(Activity) Could you give back every entry below exactly, with the pictures dropped?

Dataset excerpts

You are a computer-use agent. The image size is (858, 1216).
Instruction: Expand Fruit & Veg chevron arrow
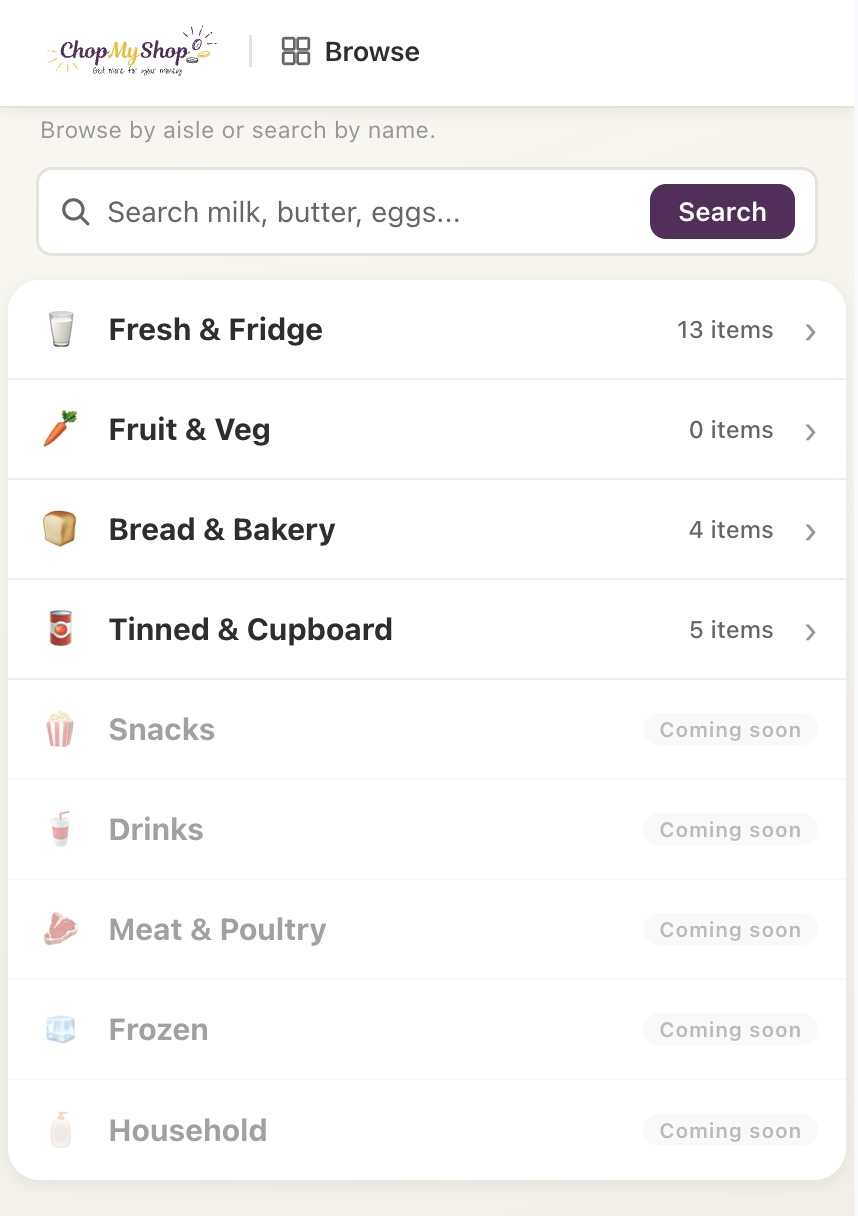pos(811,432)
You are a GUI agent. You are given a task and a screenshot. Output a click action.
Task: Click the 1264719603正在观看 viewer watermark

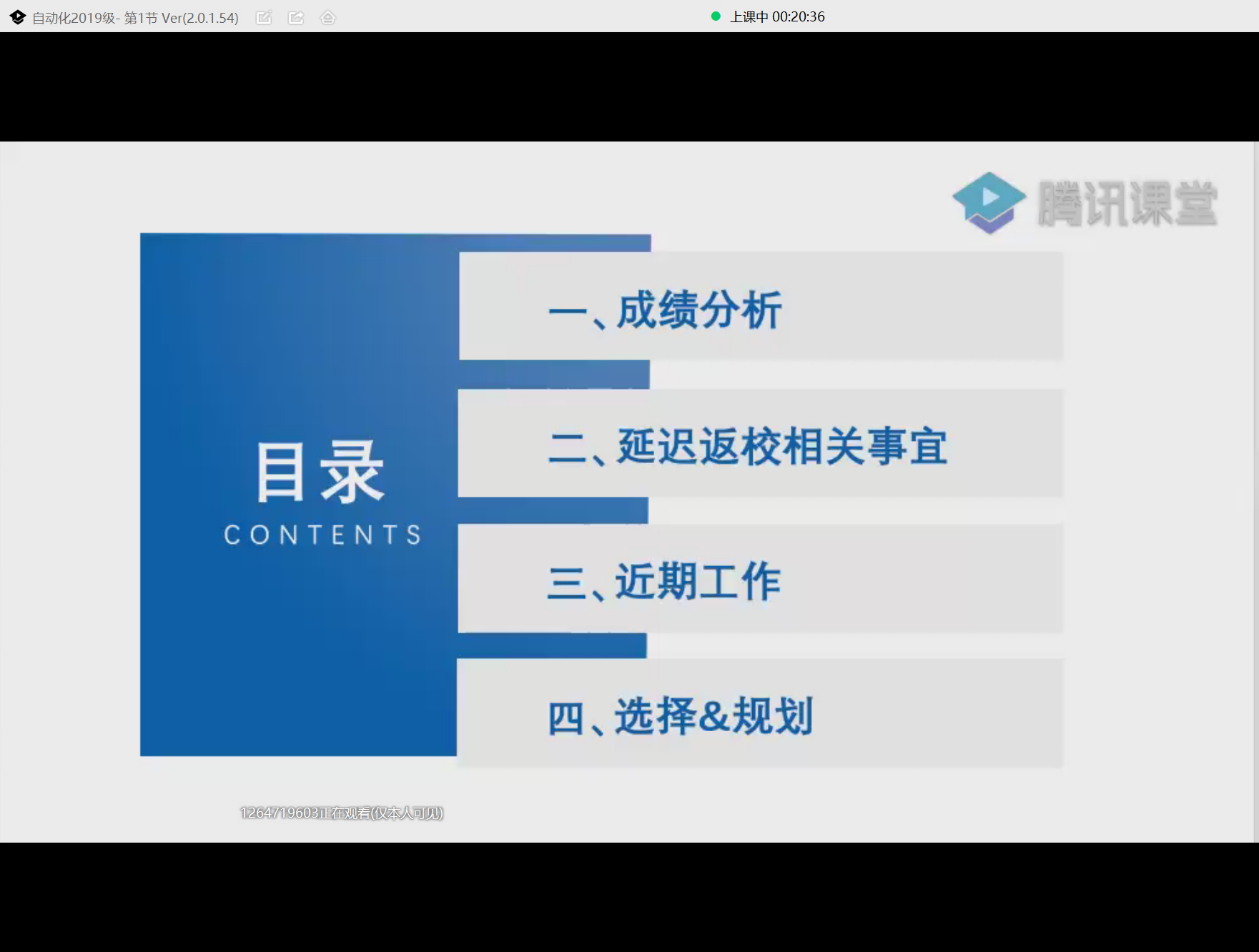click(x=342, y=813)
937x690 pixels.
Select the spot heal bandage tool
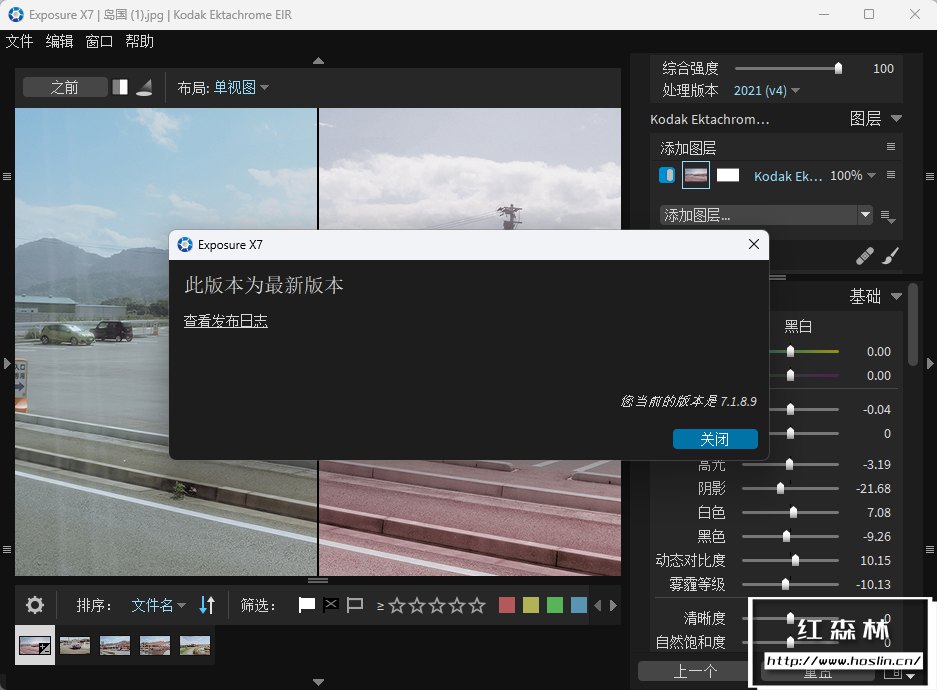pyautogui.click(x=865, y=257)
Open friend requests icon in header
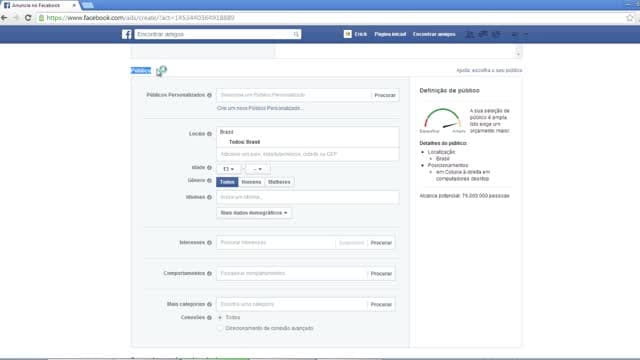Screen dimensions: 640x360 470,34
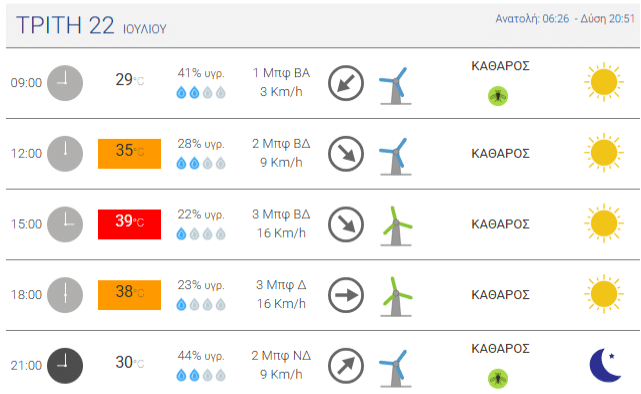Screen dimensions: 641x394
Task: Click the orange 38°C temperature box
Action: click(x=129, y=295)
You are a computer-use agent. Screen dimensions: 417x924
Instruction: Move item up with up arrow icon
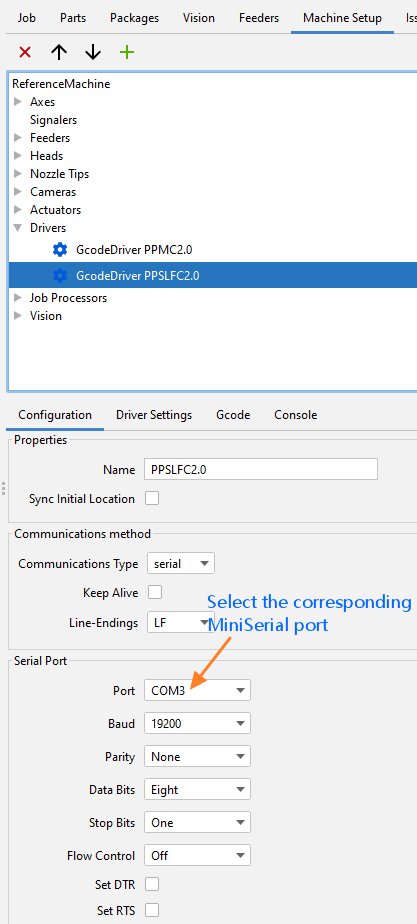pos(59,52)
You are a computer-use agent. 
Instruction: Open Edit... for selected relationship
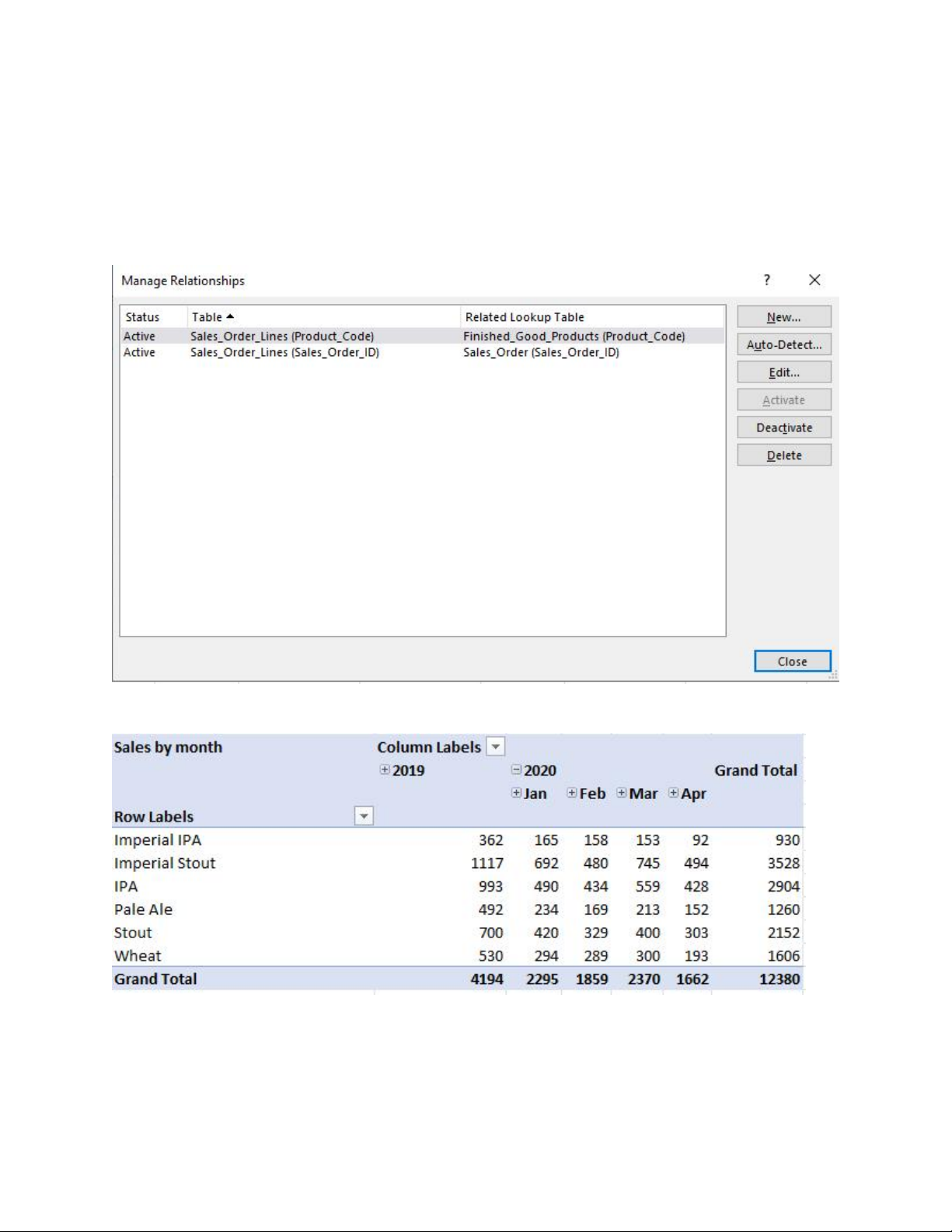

(Result)
You are a computer-use agent. The image size is (858, 1216).
Instruction: Expand Fruit & Veg chevron arrow
pos(811,432)
You are a GUI agent. You are given a task and a screenshot. Output a click action.
Task: Click the 1264719603正在观看 viewer watermark

click(x=342, y=813)
937x690 pixels.
Select the spot heal bandage tool
pyautogui.click(x=865, y=257)
Open friend requests icon in header
Screen dimensions: 640x360 470,34
Screen dimensions: 641x394
Task: Click the orange 38°C temperature box
Action: click(x=129, y=295)
You are a computer-use agent. Screen dimensions: 417x924
Instruction: Move item up with up arrow icon
pos(59,52)
You are a computer-use agent. 
Instruction: Open Edit... for selected relationship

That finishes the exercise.